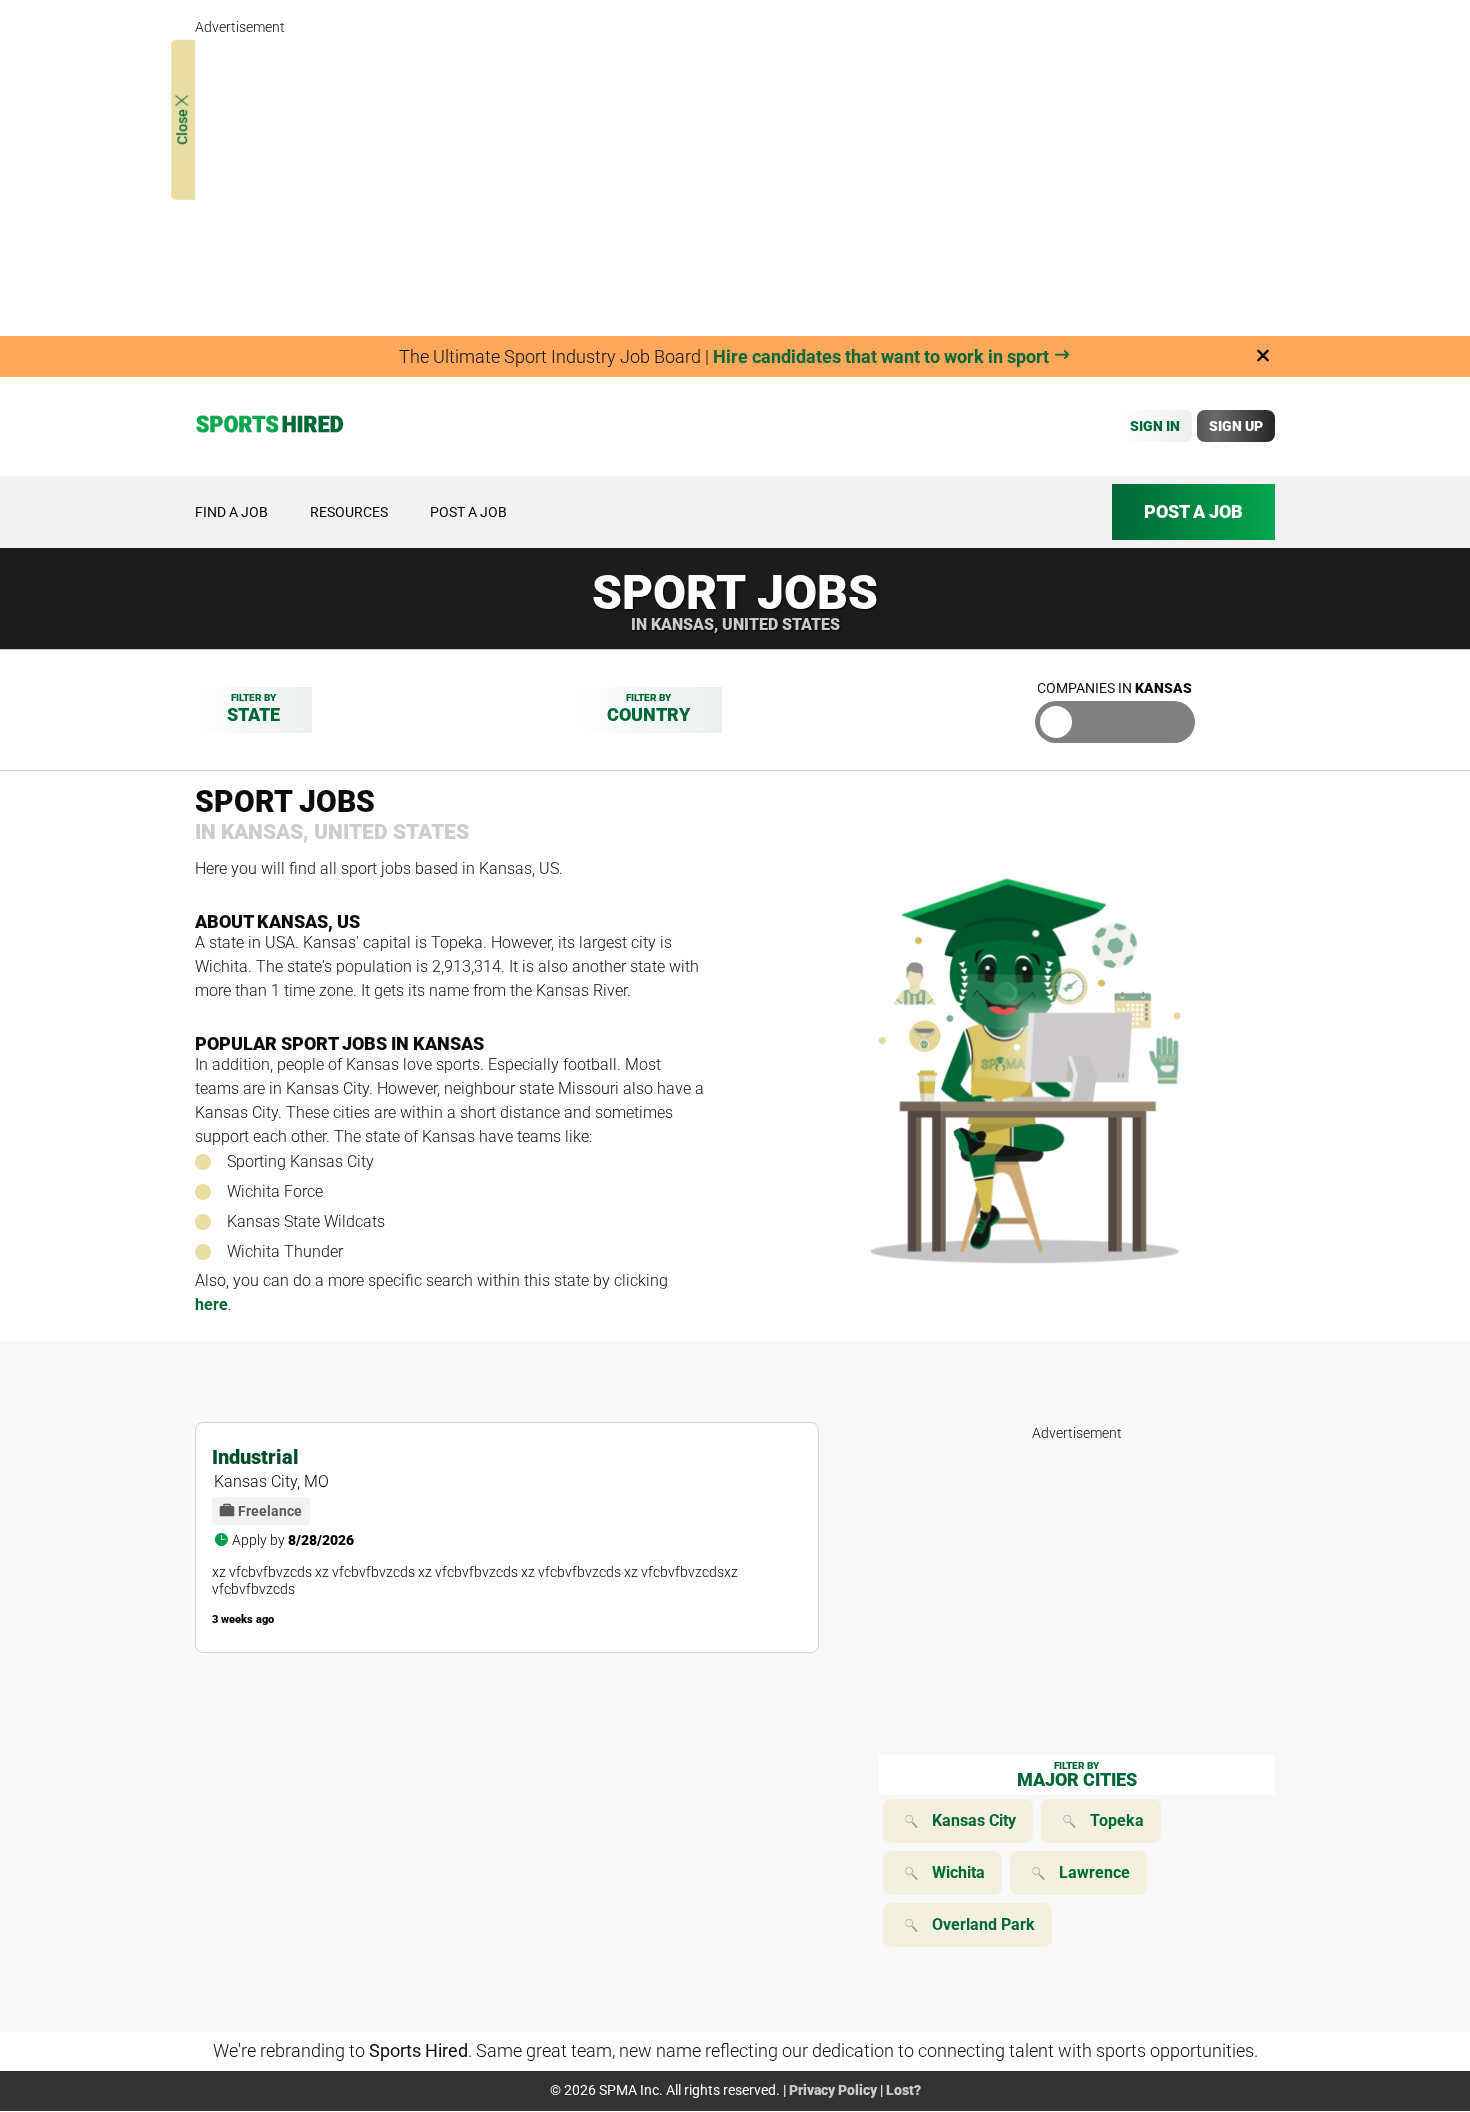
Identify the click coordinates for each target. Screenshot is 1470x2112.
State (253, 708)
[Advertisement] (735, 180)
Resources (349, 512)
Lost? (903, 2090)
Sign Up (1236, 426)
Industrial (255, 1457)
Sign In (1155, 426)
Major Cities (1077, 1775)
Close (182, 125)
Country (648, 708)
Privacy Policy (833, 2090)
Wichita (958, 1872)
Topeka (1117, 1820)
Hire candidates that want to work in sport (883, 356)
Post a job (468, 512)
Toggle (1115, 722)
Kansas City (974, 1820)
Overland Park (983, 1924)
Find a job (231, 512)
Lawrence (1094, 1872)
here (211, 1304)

**WORK INSTRUCTIONS:**
In transcribing the listing, keep each word as it is and drop the pictures.

**PROBLEM SOLUTION:**
Identify the click coordinates for each target. Screenshot is 1470x2112.
State (253, 708)
[Advertisement] (735, 180)
Resources (349, 512)
Lost? (903, 2090)
Sign Up (1236, 426)
Industrial (255, 1457)
Sign In (1155, 426)
Major Cities (1077, 1775)
Close (182, 125)
Country (648, 708)
Privacy Policy (833, 2090)
Wichita (958, 1872)
Topeka (1117, 1820)
Hire candidates that want to work in sport (883, 356)
Post a job (468, 512)
Toggle (1115, 722)
Kansas City (974, 1820)
Overland Park (983, 1924)
Find a job (231, 512)
Lawrence (1094, 1872)
here (211, 1304)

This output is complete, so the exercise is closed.